• [How to complete this task] In the listing below, find the line containing "898x421 pixels." and the line containing "Task: Click the empty". Repeat exactly those two lines and every line between them, nothing more.

• [Records shown]

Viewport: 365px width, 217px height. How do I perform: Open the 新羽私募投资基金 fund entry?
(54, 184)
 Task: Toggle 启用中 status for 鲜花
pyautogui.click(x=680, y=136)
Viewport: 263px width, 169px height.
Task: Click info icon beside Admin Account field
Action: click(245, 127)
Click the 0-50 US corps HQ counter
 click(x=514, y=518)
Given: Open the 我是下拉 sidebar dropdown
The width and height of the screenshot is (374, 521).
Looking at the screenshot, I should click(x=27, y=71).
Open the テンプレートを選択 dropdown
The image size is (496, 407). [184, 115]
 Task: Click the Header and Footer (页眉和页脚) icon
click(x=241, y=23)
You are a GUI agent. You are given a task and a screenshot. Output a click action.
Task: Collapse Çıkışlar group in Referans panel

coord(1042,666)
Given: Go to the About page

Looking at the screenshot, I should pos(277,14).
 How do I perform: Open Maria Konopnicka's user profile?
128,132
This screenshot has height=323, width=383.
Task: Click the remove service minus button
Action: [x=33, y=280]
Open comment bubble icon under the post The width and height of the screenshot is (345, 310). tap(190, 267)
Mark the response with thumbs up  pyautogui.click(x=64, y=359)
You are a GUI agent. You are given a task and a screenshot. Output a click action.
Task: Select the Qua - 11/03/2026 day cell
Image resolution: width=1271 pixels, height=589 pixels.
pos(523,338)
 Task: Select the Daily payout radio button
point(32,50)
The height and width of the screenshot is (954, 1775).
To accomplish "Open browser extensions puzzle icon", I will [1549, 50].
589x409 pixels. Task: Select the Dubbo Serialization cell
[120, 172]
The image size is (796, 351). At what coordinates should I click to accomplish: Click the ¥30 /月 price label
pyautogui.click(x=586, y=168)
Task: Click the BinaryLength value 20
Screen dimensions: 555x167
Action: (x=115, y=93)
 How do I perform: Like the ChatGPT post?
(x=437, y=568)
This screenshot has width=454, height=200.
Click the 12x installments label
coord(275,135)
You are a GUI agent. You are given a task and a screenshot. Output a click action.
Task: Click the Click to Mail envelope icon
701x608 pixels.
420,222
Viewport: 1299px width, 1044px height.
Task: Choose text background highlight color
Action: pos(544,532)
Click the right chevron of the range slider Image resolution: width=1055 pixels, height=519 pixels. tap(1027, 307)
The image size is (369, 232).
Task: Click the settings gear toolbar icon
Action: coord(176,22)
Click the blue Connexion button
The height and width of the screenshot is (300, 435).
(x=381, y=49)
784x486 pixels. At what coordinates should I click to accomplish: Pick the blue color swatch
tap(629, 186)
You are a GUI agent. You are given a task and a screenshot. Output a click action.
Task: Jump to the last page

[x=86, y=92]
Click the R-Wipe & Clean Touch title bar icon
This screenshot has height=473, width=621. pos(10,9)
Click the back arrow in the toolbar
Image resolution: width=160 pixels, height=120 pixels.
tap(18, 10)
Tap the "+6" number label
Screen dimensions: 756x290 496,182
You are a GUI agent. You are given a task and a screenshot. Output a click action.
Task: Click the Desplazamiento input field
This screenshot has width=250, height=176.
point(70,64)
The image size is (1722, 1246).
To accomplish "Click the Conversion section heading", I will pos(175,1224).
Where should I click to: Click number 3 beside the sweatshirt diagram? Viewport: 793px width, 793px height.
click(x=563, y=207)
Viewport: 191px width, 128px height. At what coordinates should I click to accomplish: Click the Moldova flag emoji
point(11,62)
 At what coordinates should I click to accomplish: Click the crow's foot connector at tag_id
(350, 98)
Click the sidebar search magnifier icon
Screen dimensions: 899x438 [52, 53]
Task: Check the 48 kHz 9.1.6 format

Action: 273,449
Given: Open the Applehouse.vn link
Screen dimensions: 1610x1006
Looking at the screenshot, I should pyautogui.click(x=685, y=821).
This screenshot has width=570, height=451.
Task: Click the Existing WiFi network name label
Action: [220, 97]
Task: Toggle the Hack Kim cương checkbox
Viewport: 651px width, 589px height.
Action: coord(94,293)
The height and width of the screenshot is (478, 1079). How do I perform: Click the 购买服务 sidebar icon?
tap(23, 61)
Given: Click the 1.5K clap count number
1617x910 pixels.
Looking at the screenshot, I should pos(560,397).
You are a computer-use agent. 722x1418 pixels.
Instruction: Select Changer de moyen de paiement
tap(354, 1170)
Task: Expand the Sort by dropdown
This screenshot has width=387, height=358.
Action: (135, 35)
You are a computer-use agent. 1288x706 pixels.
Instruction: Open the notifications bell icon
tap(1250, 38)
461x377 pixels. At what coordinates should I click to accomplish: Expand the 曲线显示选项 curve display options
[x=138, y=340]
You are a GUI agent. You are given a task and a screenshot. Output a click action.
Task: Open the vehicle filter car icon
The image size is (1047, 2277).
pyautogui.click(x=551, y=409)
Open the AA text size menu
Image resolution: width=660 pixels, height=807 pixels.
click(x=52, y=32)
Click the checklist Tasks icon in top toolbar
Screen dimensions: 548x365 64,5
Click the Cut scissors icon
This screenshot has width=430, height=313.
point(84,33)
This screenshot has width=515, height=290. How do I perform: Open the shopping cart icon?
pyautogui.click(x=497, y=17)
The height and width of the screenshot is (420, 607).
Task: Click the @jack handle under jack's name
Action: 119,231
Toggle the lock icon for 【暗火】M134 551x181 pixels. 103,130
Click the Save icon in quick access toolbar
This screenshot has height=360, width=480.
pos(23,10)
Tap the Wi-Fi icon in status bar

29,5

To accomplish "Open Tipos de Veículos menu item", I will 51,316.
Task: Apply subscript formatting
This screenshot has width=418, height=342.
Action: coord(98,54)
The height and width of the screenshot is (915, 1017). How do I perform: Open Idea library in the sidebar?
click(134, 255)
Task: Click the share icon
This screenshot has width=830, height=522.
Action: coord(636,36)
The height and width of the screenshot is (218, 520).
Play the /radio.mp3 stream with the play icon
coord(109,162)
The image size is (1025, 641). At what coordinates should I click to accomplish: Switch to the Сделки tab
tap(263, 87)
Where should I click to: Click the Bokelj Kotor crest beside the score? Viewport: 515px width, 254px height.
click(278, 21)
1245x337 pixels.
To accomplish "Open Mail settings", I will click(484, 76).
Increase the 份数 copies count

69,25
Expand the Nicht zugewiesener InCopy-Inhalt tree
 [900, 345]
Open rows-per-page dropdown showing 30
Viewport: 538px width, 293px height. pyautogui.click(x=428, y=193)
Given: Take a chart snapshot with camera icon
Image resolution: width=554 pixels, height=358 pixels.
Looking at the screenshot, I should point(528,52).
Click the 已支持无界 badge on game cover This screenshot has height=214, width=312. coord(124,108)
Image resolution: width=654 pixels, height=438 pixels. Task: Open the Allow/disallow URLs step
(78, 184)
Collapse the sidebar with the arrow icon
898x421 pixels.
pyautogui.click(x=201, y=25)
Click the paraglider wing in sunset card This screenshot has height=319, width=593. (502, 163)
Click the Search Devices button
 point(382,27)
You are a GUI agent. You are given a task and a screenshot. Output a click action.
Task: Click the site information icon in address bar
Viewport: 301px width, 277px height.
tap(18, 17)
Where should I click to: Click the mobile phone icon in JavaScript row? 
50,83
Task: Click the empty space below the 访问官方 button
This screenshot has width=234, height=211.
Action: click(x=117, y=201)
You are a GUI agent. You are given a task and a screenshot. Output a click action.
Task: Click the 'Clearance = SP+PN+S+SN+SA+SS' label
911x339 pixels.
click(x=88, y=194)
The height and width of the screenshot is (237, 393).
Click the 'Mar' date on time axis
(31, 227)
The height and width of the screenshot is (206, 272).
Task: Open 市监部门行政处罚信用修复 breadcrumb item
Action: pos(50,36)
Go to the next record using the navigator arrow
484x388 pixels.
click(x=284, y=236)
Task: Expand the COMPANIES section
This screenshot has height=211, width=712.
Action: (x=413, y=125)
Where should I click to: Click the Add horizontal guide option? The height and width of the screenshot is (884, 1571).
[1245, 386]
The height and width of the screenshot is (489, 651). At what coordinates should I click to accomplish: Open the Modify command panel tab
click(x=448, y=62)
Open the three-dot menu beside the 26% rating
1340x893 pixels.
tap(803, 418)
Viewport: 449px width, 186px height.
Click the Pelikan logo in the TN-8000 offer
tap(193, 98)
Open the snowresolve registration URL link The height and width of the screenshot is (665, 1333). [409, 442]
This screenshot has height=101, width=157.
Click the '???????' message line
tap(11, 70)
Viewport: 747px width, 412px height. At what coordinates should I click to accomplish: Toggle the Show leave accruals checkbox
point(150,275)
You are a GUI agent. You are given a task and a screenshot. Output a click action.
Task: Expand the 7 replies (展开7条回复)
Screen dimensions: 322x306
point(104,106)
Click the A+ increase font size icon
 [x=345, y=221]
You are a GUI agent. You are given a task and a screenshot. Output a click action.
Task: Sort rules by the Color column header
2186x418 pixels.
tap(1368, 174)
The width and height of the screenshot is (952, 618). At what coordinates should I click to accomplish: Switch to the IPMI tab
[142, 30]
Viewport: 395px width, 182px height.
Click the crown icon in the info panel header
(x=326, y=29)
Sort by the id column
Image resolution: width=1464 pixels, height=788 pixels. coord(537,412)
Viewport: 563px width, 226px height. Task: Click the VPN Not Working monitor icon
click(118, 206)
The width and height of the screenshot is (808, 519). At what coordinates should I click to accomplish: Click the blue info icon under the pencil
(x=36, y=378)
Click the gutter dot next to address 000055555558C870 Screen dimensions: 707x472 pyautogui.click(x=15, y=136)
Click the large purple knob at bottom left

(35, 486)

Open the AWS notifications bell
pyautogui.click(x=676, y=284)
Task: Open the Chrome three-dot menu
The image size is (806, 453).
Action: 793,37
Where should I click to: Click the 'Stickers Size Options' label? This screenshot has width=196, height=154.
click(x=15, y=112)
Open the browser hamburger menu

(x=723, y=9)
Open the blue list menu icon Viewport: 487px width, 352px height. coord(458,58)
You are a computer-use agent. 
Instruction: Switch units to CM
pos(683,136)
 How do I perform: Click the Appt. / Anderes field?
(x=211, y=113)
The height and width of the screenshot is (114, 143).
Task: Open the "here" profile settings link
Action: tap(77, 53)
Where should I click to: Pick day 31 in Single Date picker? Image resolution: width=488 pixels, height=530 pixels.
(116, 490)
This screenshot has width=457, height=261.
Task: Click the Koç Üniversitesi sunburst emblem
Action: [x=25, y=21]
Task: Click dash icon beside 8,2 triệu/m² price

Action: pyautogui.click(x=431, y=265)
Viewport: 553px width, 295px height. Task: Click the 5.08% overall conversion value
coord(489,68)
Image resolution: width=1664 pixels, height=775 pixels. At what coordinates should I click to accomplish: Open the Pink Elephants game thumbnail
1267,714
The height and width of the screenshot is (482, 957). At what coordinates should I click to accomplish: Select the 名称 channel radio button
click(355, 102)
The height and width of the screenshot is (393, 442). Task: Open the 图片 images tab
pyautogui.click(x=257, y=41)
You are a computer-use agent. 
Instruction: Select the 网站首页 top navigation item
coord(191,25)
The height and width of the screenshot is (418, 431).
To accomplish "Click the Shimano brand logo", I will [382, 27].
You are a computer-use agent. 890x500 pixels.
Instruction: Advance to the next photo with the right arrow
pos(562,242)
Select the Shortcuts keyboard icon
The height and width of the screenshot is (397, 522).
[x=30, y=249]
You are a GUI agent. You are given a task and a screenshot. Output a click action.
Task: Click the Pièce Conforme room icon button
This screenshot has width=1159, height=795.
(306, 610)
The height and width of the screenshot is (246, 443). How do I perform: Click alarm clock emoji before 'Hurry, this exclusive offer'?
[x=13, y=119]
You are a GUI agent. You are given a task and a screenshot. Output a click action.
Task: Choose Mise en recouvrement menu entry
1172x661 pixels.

• [Your solution]
898x421 pixels.
pyautogui.click(x=201, y=25)
Click the paraglider wing in sunset card This screenshot has height=319, width=593. (502, 163)
Click the Search Devices button
 point(382,27)
You are a GUI agent. You are given a task and a screenshot. Output a click action.
Task: Click the site information icon in address bar
Viewport: 301px width, 277px height.
tap(18, 17)
Where should I click to: Click the mobile phone icon in JavaScript row? 
50,83
Task: Click the empty space below the 访问官方 button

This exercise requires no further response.